Biden raises $23 million in 4th quarter, his top result to date

Joe Biden’s campaign announced Thursday that he posted his best fundraising quarter — $22.7 million — since entering the presidential race in April.

Biden’s cash haul for the final quarter of 2019 is a marked improvement from a disappointing third quarter report that showed he spent more than he raised amid anemic fundraising for a frontrunner. Still, he’s well below the massive $34.5 million raised by Democratic rival Sen. Bernie Sanders or the $46 million announced by President Donald Trump. Fellow Democrat Pete Buttigieg ($24.7 million) also raised more.

Biden’s campaign manager, Greg Schultz, attributed some of Biden’s success to Trump’s failed attempt to pressure Ukraine into opening an investigation into the former vice president — a move that led to Trump’s impeachment and, Schultz said, a bump in fundraising.

“Trump’s attacks have majorly backfired, providing our campaign a fundraising boost and reminding Democratic primary voters what we have been saying all along — Trump does not want Biden to be the nominee because he knows Biden will flat out beat him in November,” Schultz wrote in a memo released after the fundraising totals were posted.

“During impeachment our average digital revenue per day more than doubled, up by 121%, where it was in the weeks preceding impeachment.”

Trump’s campaign manager, Brad Parscale, has also claimed that impeachment benefited his candidate.

Though Biden isn’t tops in primary fundraising, his campaign managed expectations by pointing to his improvement since the previous quarter, his standing atop national polls and his recent uptick in surveys of Iowa, which holds its caucuses Feb. 3.

Biden raised more in the first two months of the fourth quarter than he did in the entire third quarter, which included a bump in online fundraising, a Biden senior adviser said recently. That included picking up donors from two candidates who had dropped out of the race — Kamala Harris and Beto O’Rourke — the adviser said.

According to Biden’s campaign, the former veep doubled his online fundraising from the last quarter and 57 percent of its donors this quarter gave for the first time.

“Our campaign’s momentum in recent weeks and months is impossible to miss,” Schultz wrote.

Though he’s well short of the numbers touted by Trump and Sanders, Biden’s latest figures could help allay the nervousness surrounding his candidacy after his fundraising lagged in the third quarter. Biden demonstrated he could stop the bleeding as his new online fundraising stats suggest he has room to grow, despite worries that he had maxed out from the kinds of donors who would support him.

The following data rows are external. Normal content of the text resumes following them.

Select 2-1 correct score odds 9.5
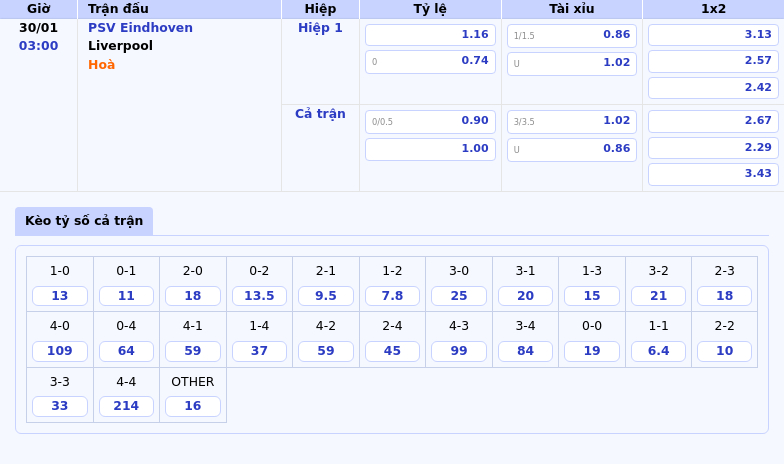Image resolution: width=784 pixels, height=464 pixels. (x=326, y=296)
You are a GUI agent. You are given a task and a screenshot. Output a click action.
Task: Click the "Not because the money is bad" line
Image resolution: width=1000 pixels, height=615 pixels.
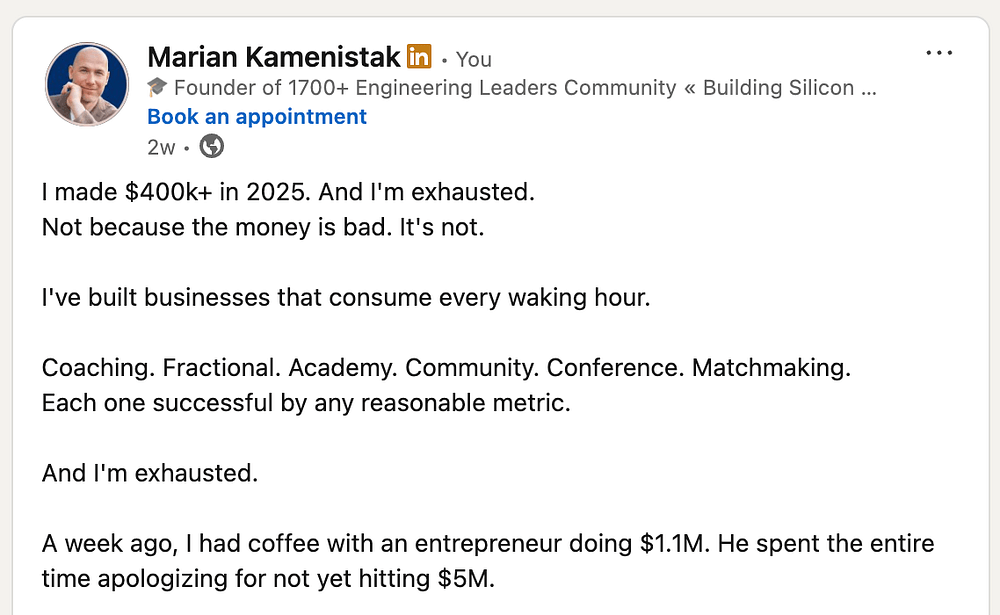pos(262,228)
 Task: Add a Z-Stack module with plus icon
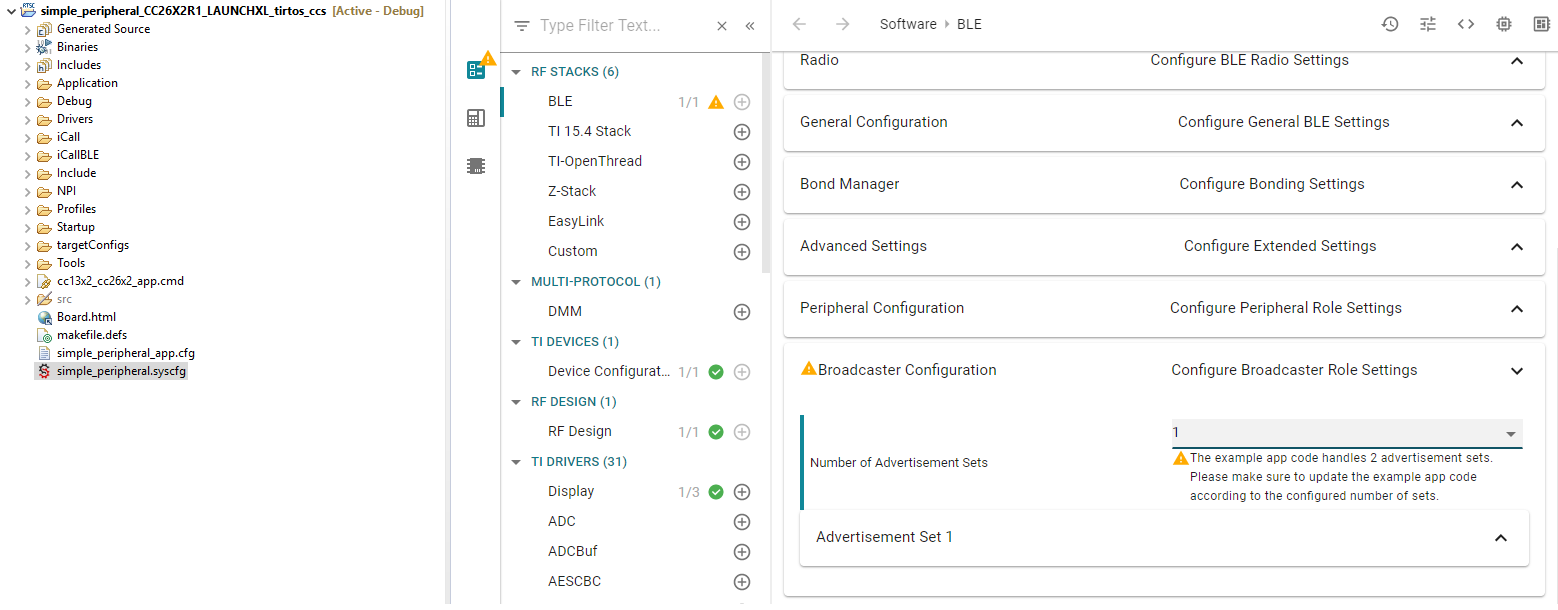(x=742, y=192)
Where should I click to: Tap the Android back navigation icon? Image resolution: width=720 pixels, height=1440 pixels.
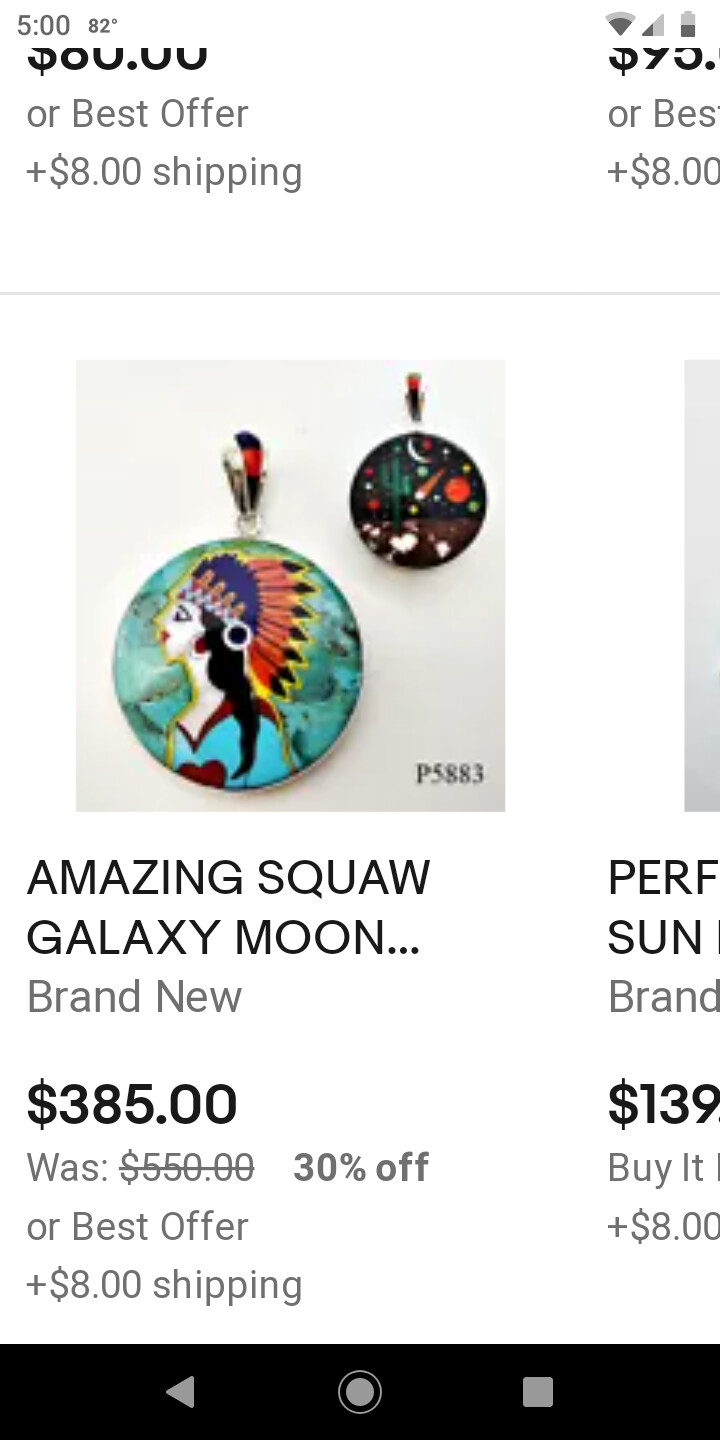(x=180, y=1392)
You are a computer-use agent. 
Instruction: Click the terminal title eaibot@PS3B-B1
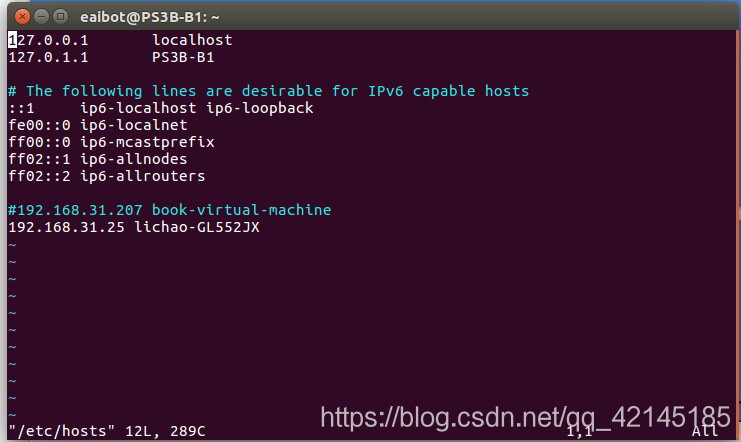coord(149,17)
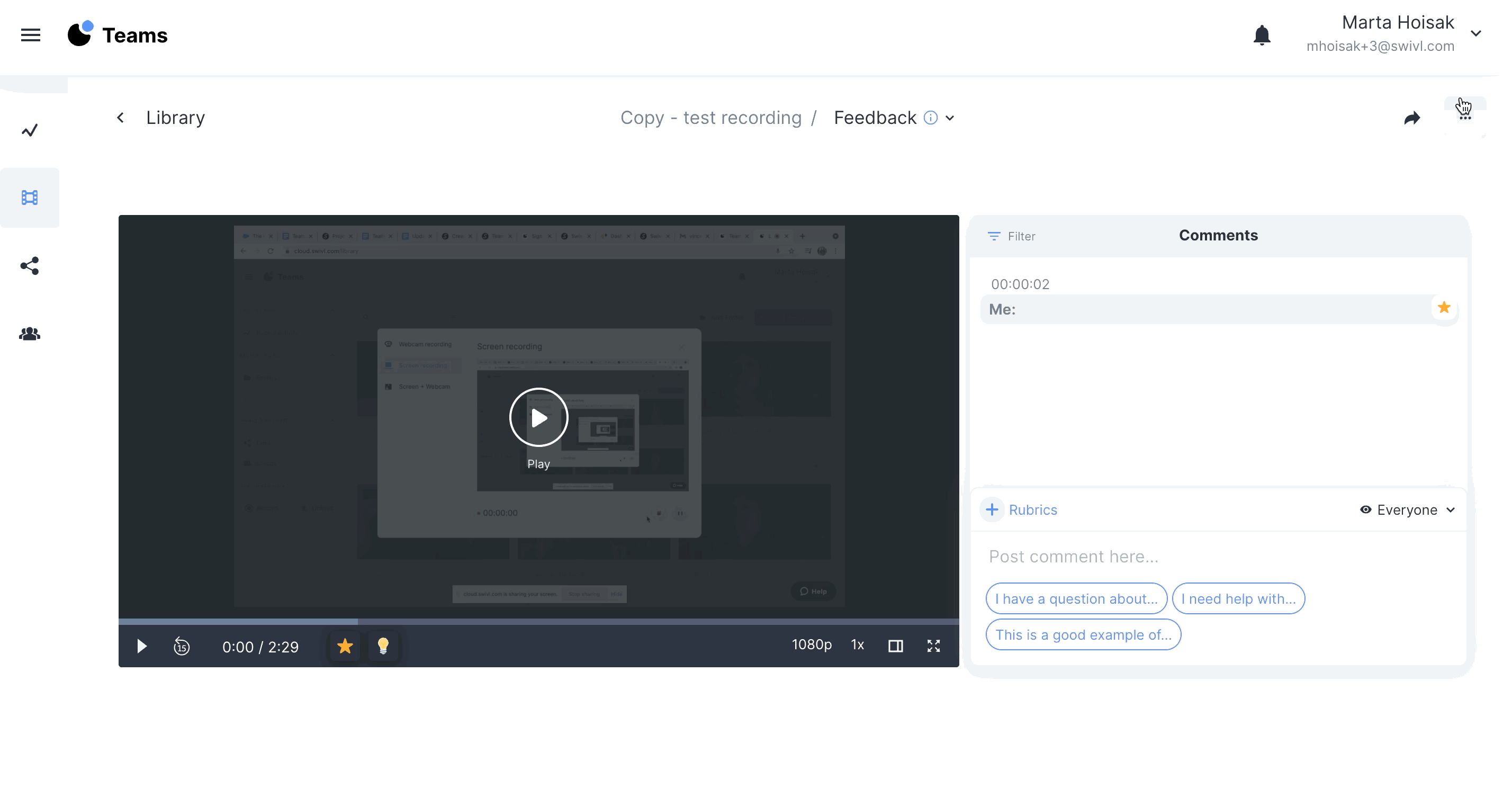Open the Everyone visibility dropdown
Screen dimensions: 1512x788
(1408, 509)
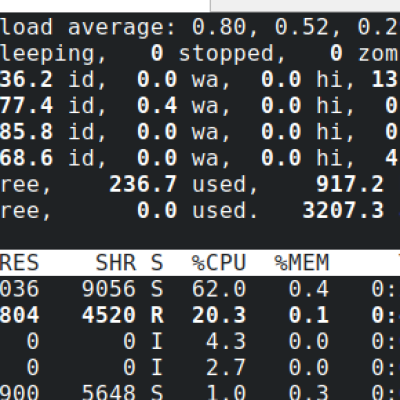Viewport: 400px width, 400px height.
Task: Click the 4.3 CPU usage value
Action: pyautogui.click(x=226, y=341)
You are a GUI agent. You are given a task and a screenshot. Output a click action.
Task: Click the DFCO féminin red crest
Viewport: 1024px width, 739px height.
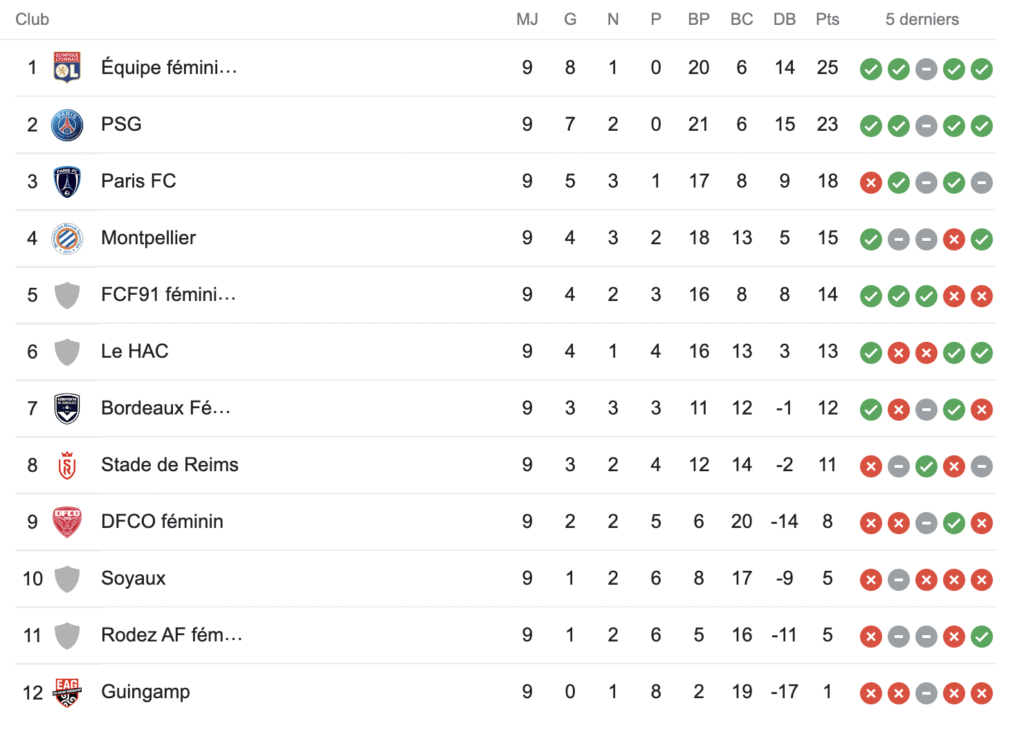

Another factor in Biden’s favor: an independent super PAC is pouring money into early state ads and boosting his candidacy.

Biden’s fundraising announcement came just hours after he kicked off a five-day Iowa bus tour with an endorsement from home-state Rep. Abby Finkenauer, who wrested control of her seat from a Republican incumbent in 2018 with the help of Biden’s endorsement.

None of the campaigns has released detailed reports, due to the Federal Election Commission later this month, that show how much cash they raised, spent or have on hand.

Natasha Korecki contributed to this report.